Pedro Diego Gil López
El monte del Picarcho se alza con
su epígrafe rocoso en los confines de la geografía ciezana y con su agudo risco
apunta indefinidamente hacia las trazas de nubes blancas que el viento alarga
hasta un combado horizonte, en un cielo cegador y azul. De él descienden miles
de pinos, que son hijos suyos y que se ven como pompas verdes en los barrancos
desgajados, sobre las lastras pretéritas, entre el oleaje del espartizal
terroso, interpretando la música del cierzo que sopla en sus tardes imposibles.

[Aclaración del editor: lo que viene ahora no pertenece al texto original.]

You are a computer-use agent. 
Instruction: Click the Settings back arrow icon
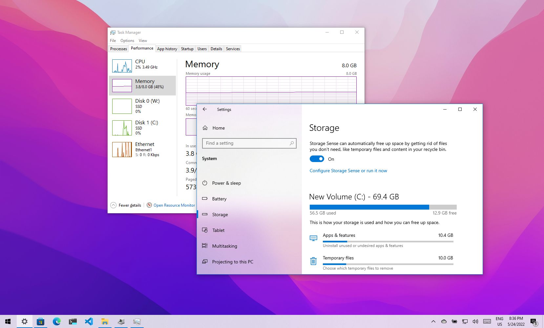tap(205, 109)
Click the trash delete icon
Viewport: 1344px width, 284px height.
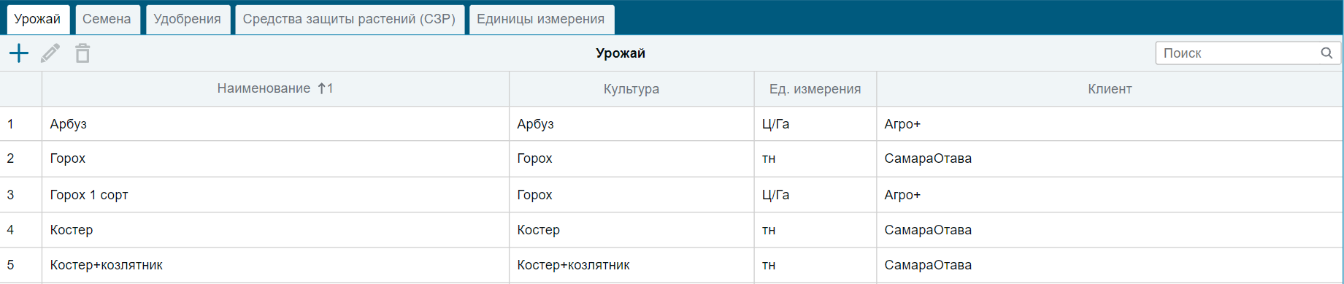pyautogui.click(x=82, y=53)
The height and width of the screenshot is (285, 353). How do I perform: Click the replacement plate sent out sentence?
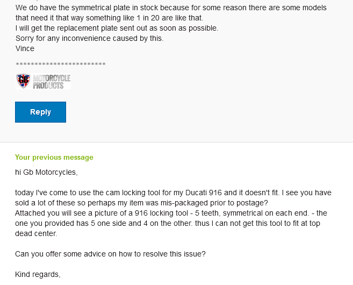[x=117, y=28]
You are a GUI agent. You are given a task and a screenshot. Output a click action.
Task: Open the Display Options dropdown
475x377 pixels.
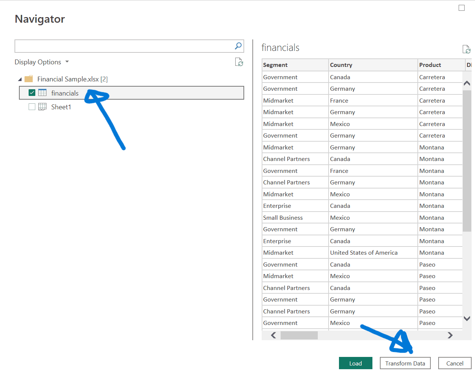pyautogui.click(x=67, y=62)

Las piedras rosadas de su cumbre, en la mañana, se elevan formando una falsa
pirámide, con una altitud extrañamente irreal, sobre un pedestal de esfinge
inacabada, entre la erosión y los derrumbes de su propia inquietud montañosa.
Una larga espera contempla el
Picarcho, una paciencia animal acecha su silueta desde la nitidez de su perfil
pétreo, cobijada en el afán de sus sombras, siempre bajo un mediodía cegador
que siega la nitidez de su imagen primitiva, convirtiéndolo en un reflejo
calcáreo, arremolinado por la reverberación que produce la aridez de la
tierra. El sol implacable deforma las
aristas de su silueta en esos largos días estivales que su tiempo ralentiza,
convirtiendo su cara en monumento de la imaginación viajera.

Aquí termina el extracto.